BUT the water flowing over the American Falls and Canadian Horseshoe Falls is greatly reduced at night for power generation purposes.
During the summer once the sun goes down, the water flowing over the Falls is reduced from the daylight flow of 100,000 cubic feet per second to 50,000 - allowing hydro plants on both sides of the border to draw more water for hydro generation. Both the New York State Power Authority and Hydro One pump this extra water into gigantic reservoirs to be used at their call.
Once the cold weather sets in (November to April) even more water is diverted from going over the Falls. An additional 50,000 cubic feet per second is diverted for power generation allowing only one-quarter of the water that could go over Niagara Falls to do so.
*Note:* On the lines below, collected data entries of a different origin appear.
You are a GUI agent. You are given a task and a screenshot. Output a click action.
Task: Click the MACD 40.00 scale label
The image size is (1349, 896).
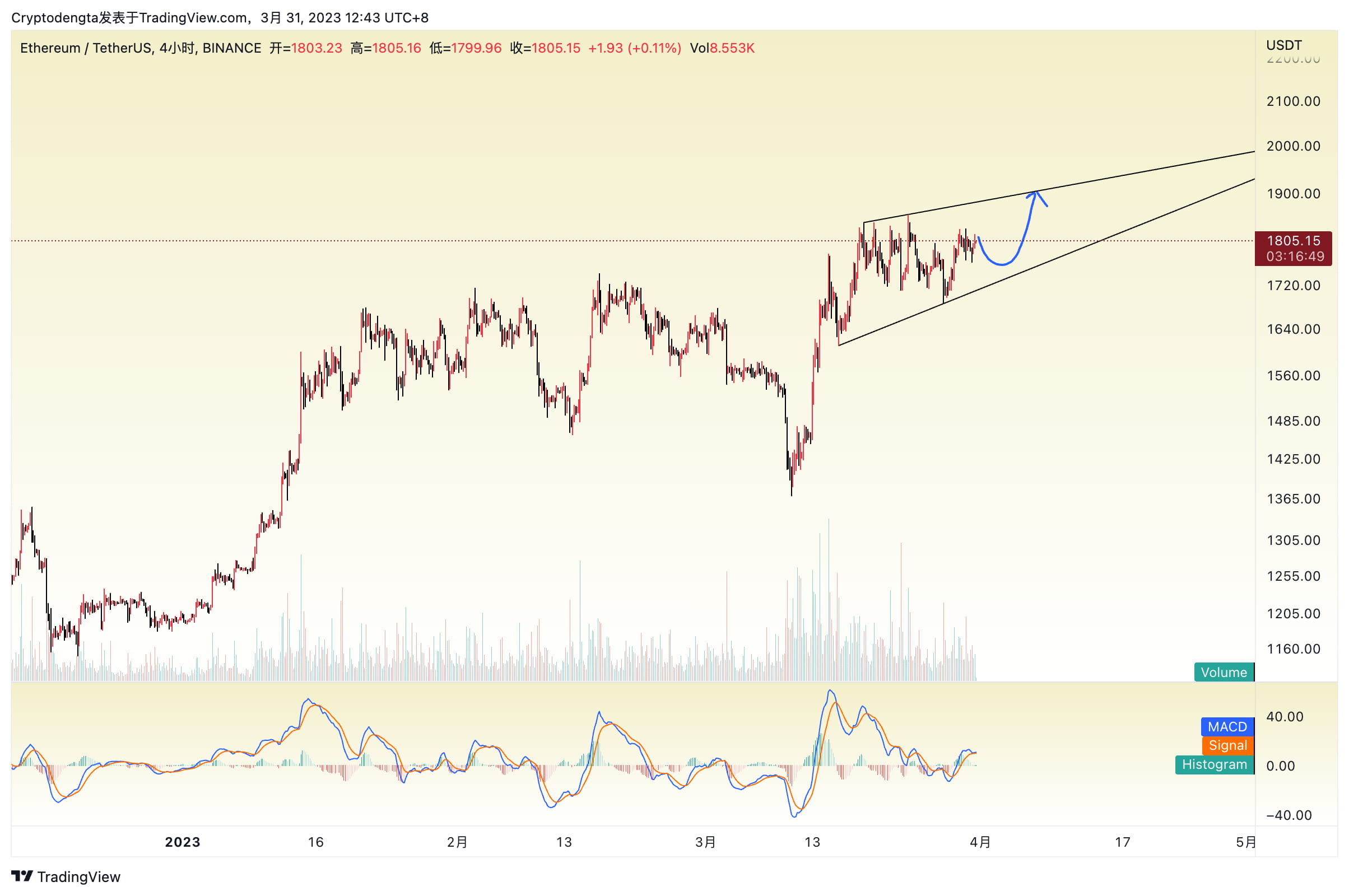point(1285,717)
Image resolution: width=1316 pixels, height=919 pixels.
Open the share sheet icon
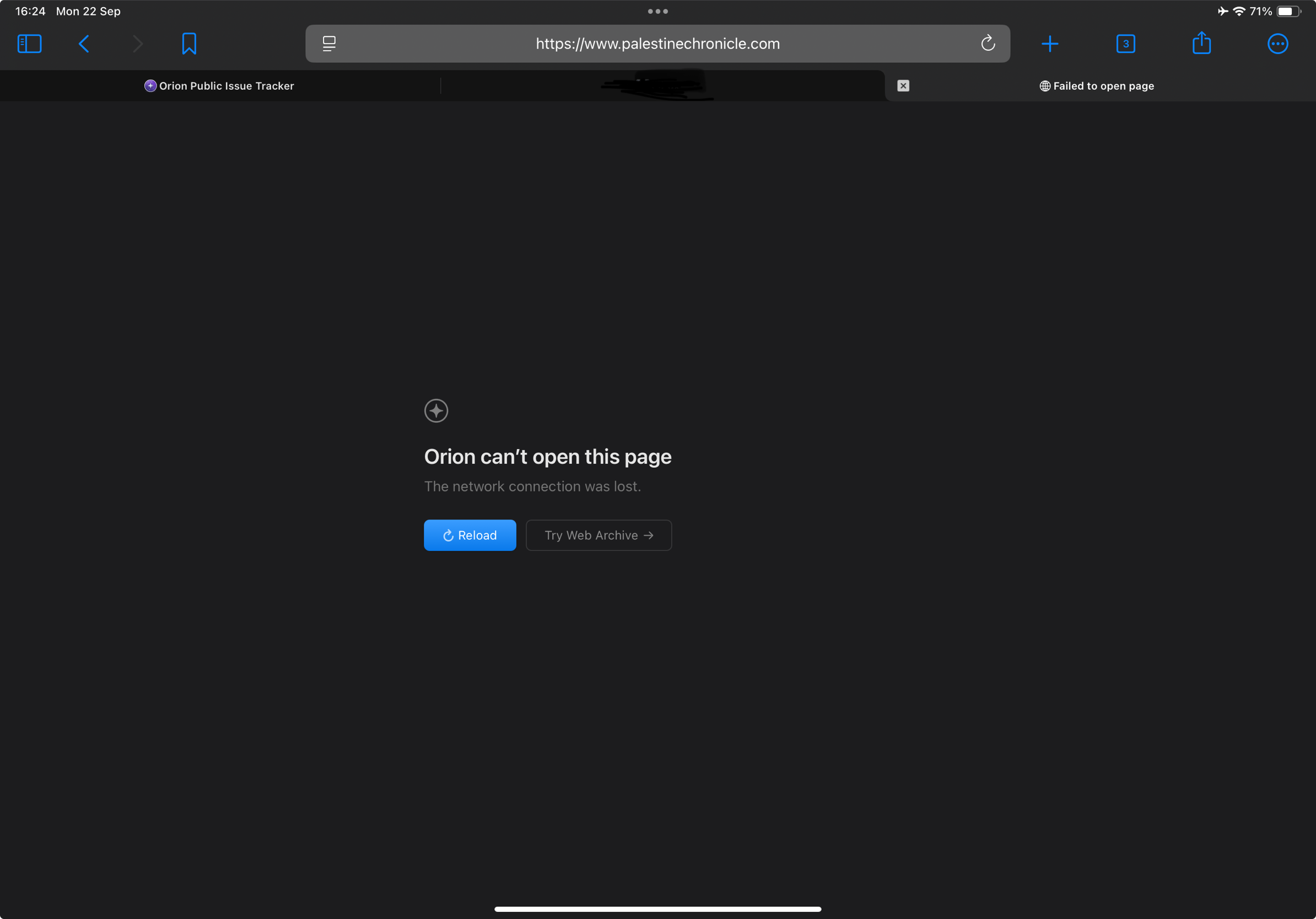1201,44
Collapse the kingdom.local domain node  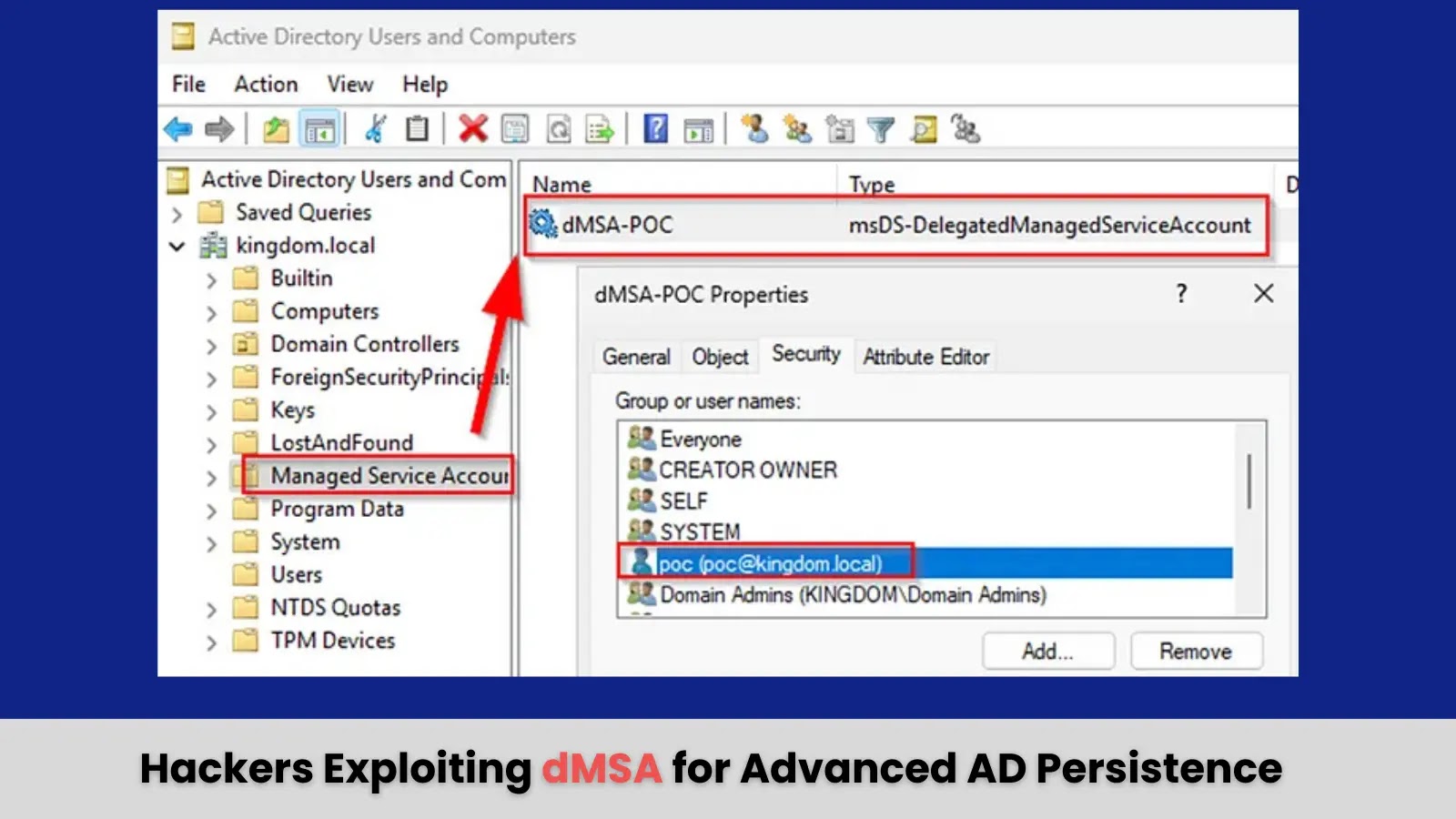[x=176, y=245]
In the early 1950s when this was decided, authorities justified the diversion by saying there are fewer visitors to the Falls during this time. However, today an argument could be made that this isn’t quite the case.
Albeit peak season is summer in Niagara Falls, the city is undoubtedly a year-round destination, drawing visitors throughout the frosty white winters to the hot, sunshine-filled summers!
Of course if the Falls were completely shut off at night, that would mean you wouldn't get the opportunity to see the nightly Falls Illumination - a breathtaking sight! Lit up every single night of the year, the illumination of the Falls occurs for a few hours beginning at dusk in varying colours.